- The author canceled their Amazon Prime subscription on a whim and realized they didn’t really need it.
- Leaving Prime meant slower shipping but the author was happy to wait and still found the selection and delivery speed satisfactory.
- Many people love Prime for its fast shipping and convenience, but some readers expressed ambivalence and considered canceling.
Archive link: https://archive.ph/3M27c
Some of us have been living without an Amazon account since 2007 and we’re still alive. Go figure.
i have reverted to this lifestyle, and i love it. creating the 5-6 accounts for local platforms was a slight hassle, but now i can enjoy the benefits of a “small” company which still cares about what the customer thinks.
Can you please expound on this?
I gave up on Amazon last year. I do without many things which is fine, but there are some things that are more difficult to find without them. I am still doing without as I’d like to figure it out for the long term.
Can you give examples of the vendors that supplant Amazon for you?
Not the person you asked, but generally I just go to the manufacturer website. Amazon is useful for it’s pictures and an aggregate of similar products, but now it’s usually just a catalog of stuff so I know what to look for
Plus then you can be far more certain you are not receiving a Chinese knockoff of your desired product
Home Depot, Staples, B&HPhoto (decent selection of general tech merch, but tons of photo/video)
As much as I dislike it, google shopping helps me find where I can pick things up locally.
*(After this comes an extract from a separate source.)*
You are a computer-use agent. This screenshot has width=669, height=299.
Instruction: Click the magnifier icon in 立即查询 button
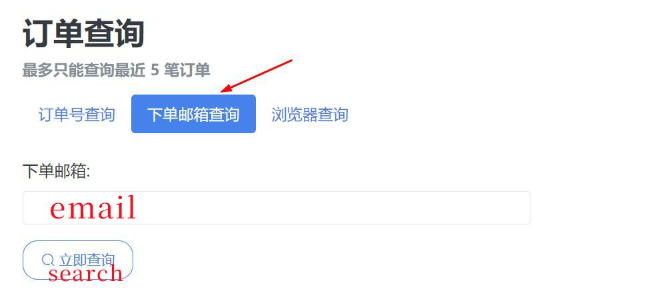pos(48,259)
There are things that I’ve been unsatisfied with the alternative options, or particular brands that only sell on Amazon, so I use it occasionally. But I don’t have a subscription to prevent the compulsion to use it.
deleted by creator
e-commerce sites that are based in germany or at least in europe.
It’s kind of crazy how Amazon has dominated so much that alternatives pretty much aren’t a thing over there.
Here in Sweden we didn’t get Amazon until a couple of years ago, and they’re honestly so skeevy. Most of the stuff they sell is weird computer generated garbage, and the brand stuff they sell is usually available cheaper or for the same price elsewhere. They also use the same shipping all other companies use, so there’s literally no upside to using Amazon outside of buying weird little niche products. These niche things could be bought on AliExpress or EBay anyway though.
When it comes to “real” products, it’s just generally preferred to buy them from Swedish/Scandinavian retailers. You know they operate within our legal framework with consumer protection in mind, and if you ever have any issues, contacting support puts you in touch with real people that work for the store, not some outsourced representative that’s disconnected from the whole thing.
The only good thing Amazon has brought is hilarious machine translations. Like curtains of people frolicking in the sexual assault, or fondue sets with integrated email functionality.
I started boycotting Amazon back in 1999 when they pulled the 1-click patent bullshit. I loved them before that.
In 1999? Brah.
I was an edgy college kid who was raging against software and business process patents. Their 1-click patent started me on a 25 year grudge.
Not a lot of people hold onto such a niche part of their righteous rebellious college years for so long. I love that, and your bar was so high too!
What’s this one click patent ?
In 1999 Amazon applied for and was granted a US Patent for One Click Purchase. Before then, everyone had a shopping cart that you had to go into to check out and pay. Amazon realized that a huge percentage of people would add stuff to their cart and then leave without buying anything, either because they decided they didn’t REALLY need that thing or because they found it cheaper somewhere else or whatever. They allowed you to save all your credit card info plus shipping preferences, then just hit “1 Click Purchase.” It was convenient for shoppers because they didn’t have to go through the whole checkout steps or add everything then come back later to check out. They could just hit a button and be done. For Amazon, though, it prevented the dreaded “items left in cart.”
Other sites like Borders and Barnes & Noble, etc also implemented the feature, since it made a lot of money. Amazon filed for a business process patent (I think they also tried it as a software patent??) and forced the entire internet to go back to normal shopping cart purchases. They ended up losing the patent lawsuit in the EU, but that didn’t stop them from enforcing it on US websites. Borders and BN both implemented “2 Click Purchase” to get around it, but the damage was done. In everyone’s minds, Amazon was the place to go for convenience and speed. Amazon made more money, while others started losing money. With that extra money, Amazon was able to move into the “niche” of Walmart, since Walmart hadn’t yet figured out e-commerce. Amazon out-Walmarted Walmart on the web and became the trillion dollar behemoth we have today.